Die perfekte Anti-Botschaft zu Weihnachten
Mein KLM-Flug ist storniert und ich muss drei Stunden auf meinen Anschluss warten. Nun stehe ich am Amsterdamer Flughafen an einem Zeitungsstand und lasse mich inspirieren. Die Regenbogenpresse bietet vermeintliche Lebenshilfe. Natürlich stimmt das nicht. Vielmehr schreiben die Klatschblätter genau das, was die Leute hören wollen. Es geht nämlich darum die Auflage zu steigern. Deshalb redet man den potentiellen Lesern gerne nach dem Mund.
Bei der Illustrierten „Freundin“ werde ich fündig. Rechts unten heißt es unter der Überschrift „Ich würde gerne etwas Gutes tun“: So machen Sie (ohne großen Aufwand) das Leben anderer Menschen besser.

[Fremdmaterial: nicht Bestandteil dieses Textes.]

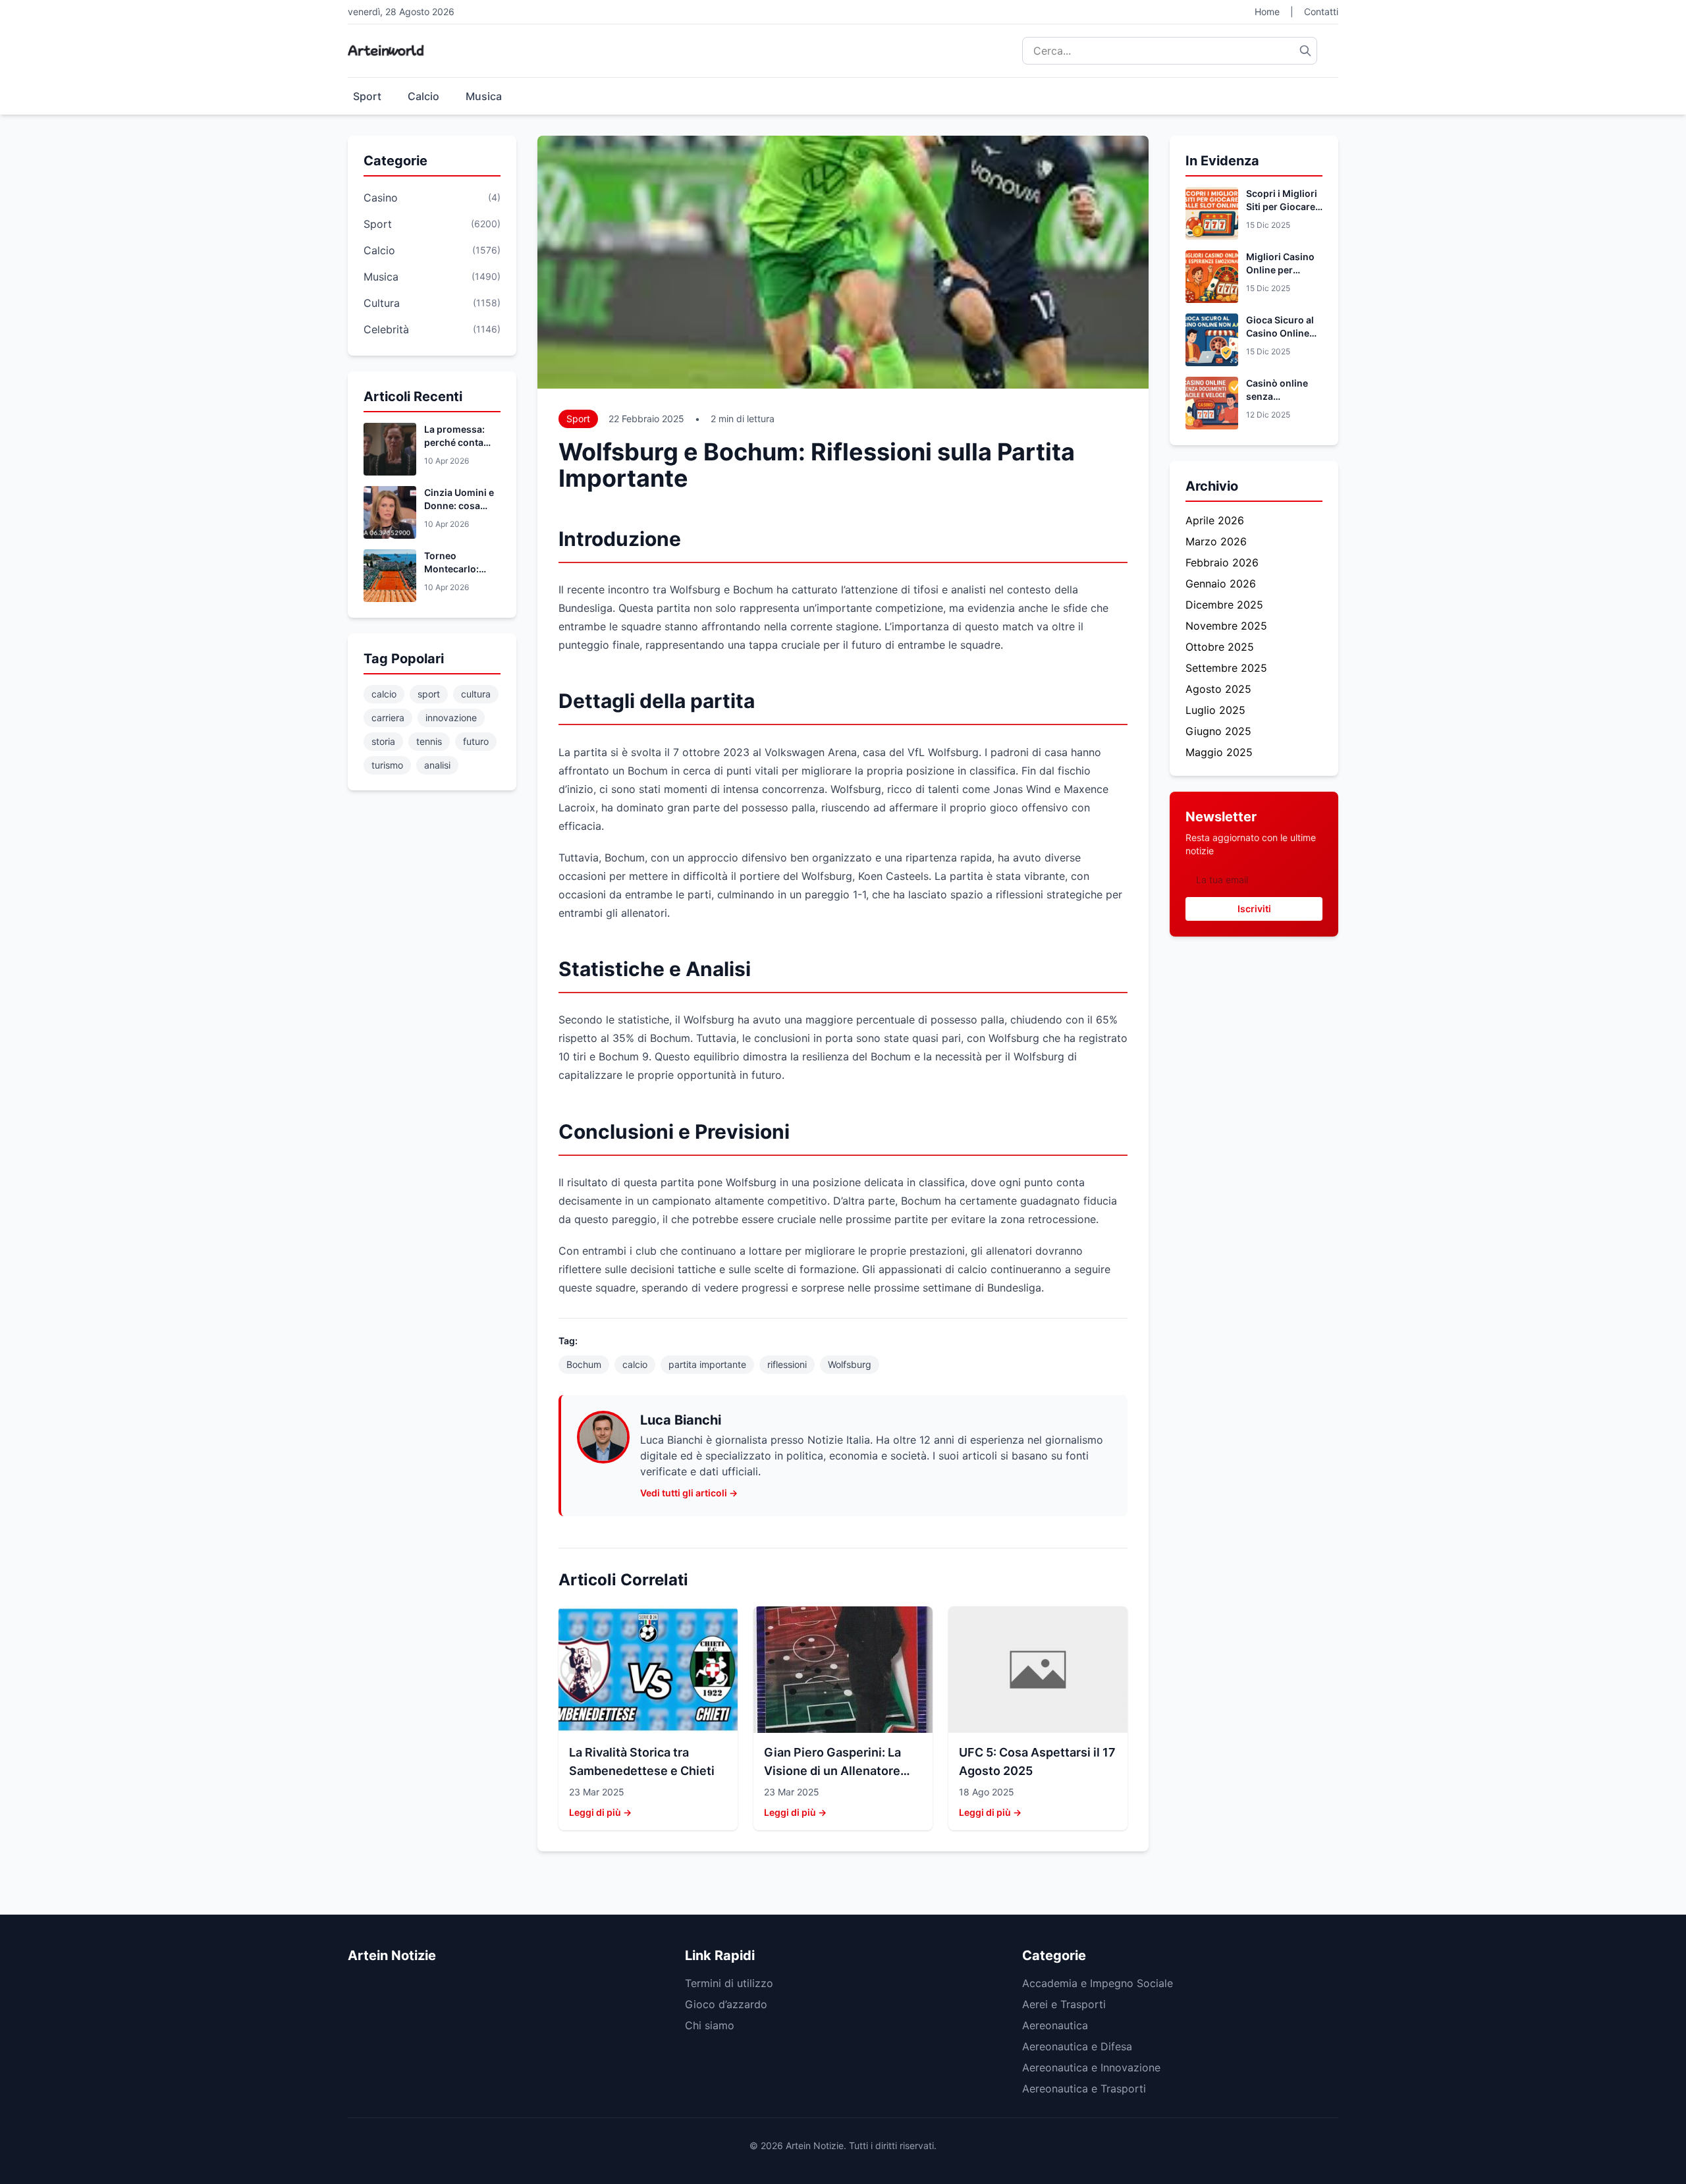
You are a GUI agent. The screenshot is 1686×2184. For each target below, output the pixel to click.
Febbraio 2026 (1222, 562)
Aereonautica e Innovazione (1091, 2067)
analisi (437, 765)
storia (383, 741)
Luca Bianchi (680, 1420)
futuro (476, 741)
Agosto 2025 (1218, 689)
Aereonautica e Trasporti (1084, 2088)
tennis (429, 741)
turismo (387, 765)
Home (1267, 11)
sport (429, 693)
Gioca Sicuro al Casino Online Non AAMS (1280, 333)
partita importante (707, 1364)
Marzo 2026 (1216, 541)
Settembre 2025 (1226, 667)
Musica (484, 96)
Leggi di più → (600, 1812)
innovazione (451, 717)
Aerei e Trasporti (1064, 2004)
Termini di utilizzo (729, 1983)
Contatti (1321, 11)
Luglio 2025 (1215, 710)
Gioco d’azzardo (726, 2004)
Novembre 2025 (1226, 625)
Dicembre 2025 (1224, 604)
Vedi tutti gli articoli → (689, 1492)
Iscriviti (1254, 908)
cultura (476, 693)
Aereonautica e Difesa (1077, 2046)
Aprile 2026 (1214, 520)
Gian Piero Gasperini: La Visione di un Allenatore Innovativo (832, 1770)
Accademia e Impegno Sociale (1097, 1983)
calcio (383, 693)
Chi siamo (709, 2025)
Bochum (583, 1364)
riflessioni (787, 1364)
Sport (367, 96)
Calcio (423, 96)
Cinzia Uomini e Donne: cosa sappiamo (459, 505)
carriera (387, 717)
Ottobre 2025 (1219, 646)
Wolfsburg (849, 1364)
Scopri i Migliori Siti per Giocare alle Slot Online (1281, 206)
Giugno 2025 (1218, 731)
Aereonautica (1055, 2025)
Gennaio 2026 (1220, 583)
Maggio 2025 (1219, 752)
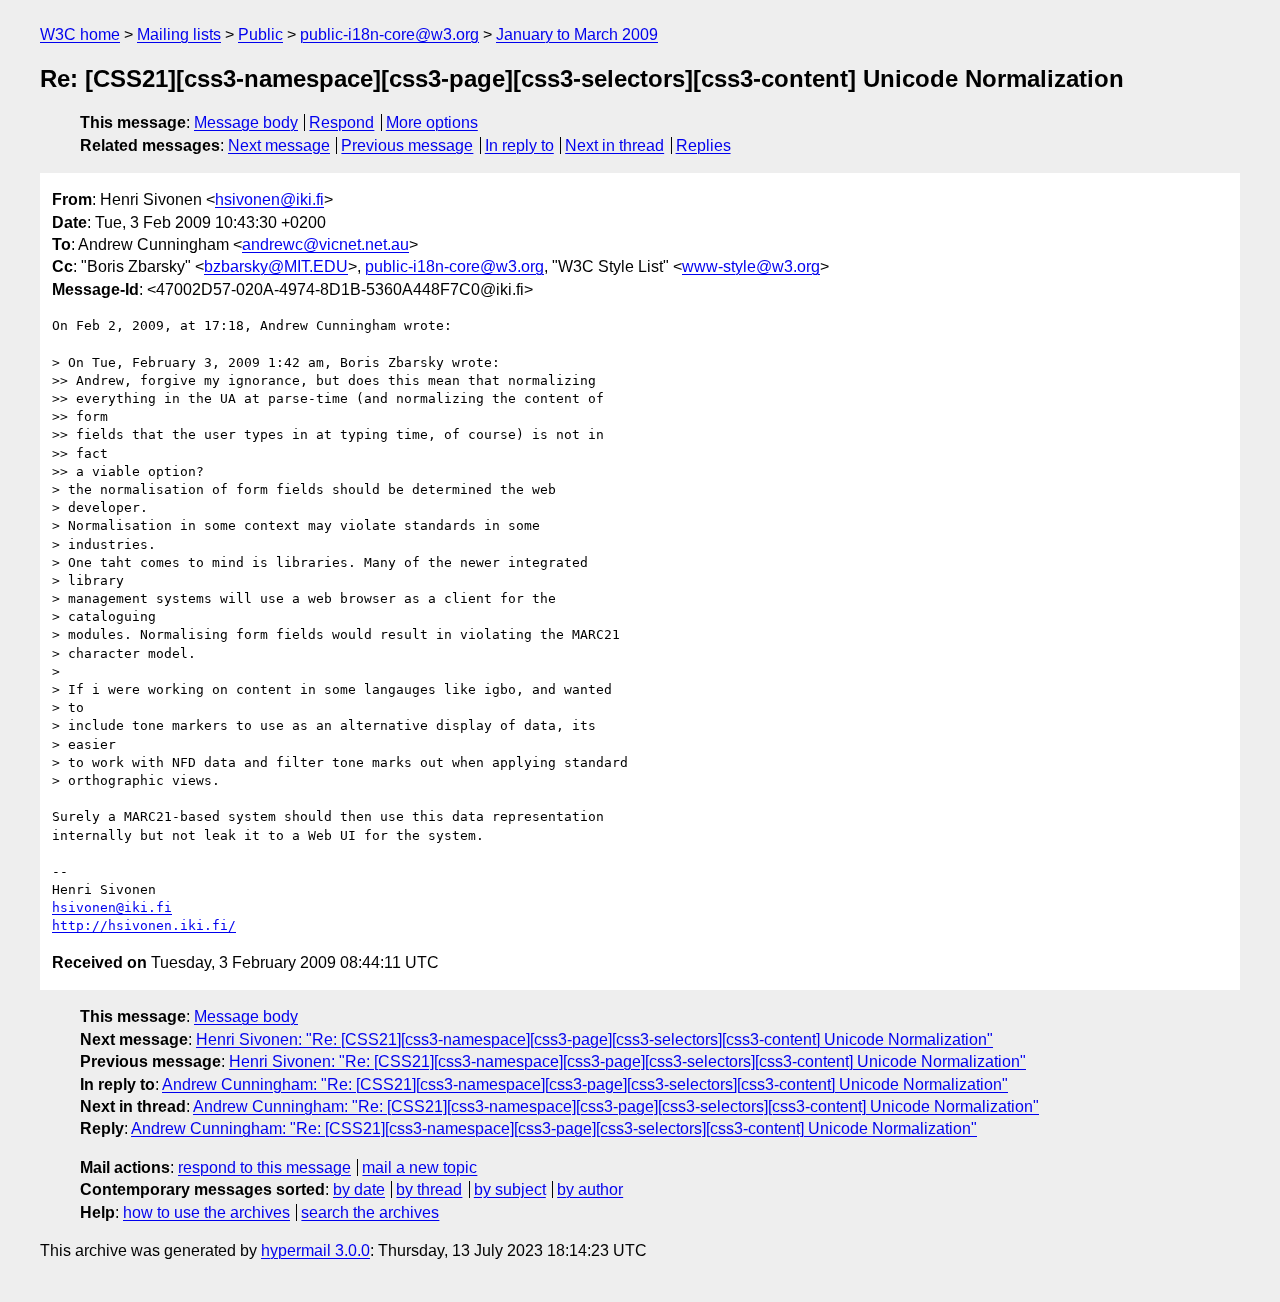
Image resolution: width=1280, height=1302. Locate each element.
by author (590, 1189)
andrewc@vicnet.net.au (325, 244)
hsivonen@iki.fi (269, 199)
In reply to (519, 145)
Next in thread (614, 145)
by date (359, 1189)
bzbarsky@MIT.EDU (276, 266)
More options (432, 122)
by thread (429, 1189)
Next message (279, 145)
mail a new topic (419, 1167)
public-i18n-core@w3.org (389, 34)
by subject (510, 1189)
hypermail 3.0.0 (315, 1250)
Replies (703, 145)
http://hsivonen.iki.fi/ (144, 925)
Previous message (407, 145)
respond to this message (264, 1167)
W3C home (80, 34)
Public (260, 34)
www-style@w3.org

Das ist so richtig klasse. Wir wollen gute Menschen sein und uns ein Mäntelchen der Hilfsbereitschaft umhängen. Aber bitte schön, ohne großen Aufwand. Ich spende für einen sinnvollen Zweck, aber aus meinem Überfluss heraus und ohne dass es mir weh tut. Niemand von uns möchte ein moralischer Schweinehund sein. Ein bißchen nett und großzügig, kein Problem. Aber bitte ohne ein echtes Opfer meinerseits.
Weihnachten vor zweitausend Jahren. Gott startet die größte Rettungsaktion der Geschichte. Er wird Kind in der Gestalt Jesu Christi. In Windeln gewickelt liegt das Baby in einer Krippe. Nach 33 entbehrungsreichen Jahren stirbt Christus am Kreuz für die Sünden der Menschen.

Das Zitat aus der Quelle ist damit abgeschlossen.